[Source records]
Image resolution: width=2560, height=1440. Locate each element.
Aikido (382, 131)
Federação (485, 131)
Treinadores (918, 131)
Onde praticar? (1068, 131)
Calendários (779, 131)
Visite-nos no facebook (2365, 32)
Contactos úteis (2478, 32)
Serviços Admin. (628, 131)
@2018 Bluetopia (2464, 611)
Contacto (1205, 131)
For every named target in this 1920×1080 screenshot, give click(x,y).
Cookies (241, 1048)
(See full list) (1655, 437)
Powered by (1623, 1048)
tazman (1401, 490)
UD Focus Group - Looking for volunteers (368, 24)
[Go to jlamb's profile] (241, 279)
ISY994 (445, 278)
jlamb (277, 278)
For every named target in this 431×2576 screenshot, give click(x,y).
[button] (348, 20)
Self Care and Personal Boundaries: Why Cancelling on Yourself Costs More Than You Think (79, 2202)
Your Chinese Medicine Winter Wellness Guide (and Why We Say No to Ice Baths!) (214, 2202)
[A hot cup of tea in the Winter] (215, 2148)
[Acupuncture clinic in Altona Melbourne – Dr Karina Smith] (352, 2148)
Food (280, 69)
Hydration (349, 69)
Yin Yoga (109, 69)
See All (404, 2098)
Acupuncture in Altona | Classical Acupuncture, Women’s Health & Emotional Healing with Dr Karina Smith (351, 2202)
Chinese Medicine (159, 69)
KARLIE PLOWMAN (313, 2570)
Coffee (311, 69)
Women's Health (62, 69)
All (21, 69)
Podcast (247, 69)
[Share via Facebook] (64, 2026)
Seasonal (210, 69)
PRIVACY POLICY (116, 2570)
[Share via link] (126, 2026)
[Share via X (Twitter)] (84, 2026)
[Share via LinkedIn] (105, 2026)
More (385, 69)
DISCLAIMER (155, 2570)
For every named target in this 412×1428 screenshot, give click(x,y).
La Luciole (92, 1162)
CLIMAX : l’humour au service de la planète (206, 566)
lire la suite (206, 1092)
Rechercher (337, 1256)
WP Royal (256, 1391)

[Problem details] Looking over the records, find each line with the word "Medicine" and copy it.

[Task solution]
Your Chinese Medicine Winter Wellness Guide (and Why We Say No to Ice Baths!) (214, 2202)
Chinese Medicine (159, 69)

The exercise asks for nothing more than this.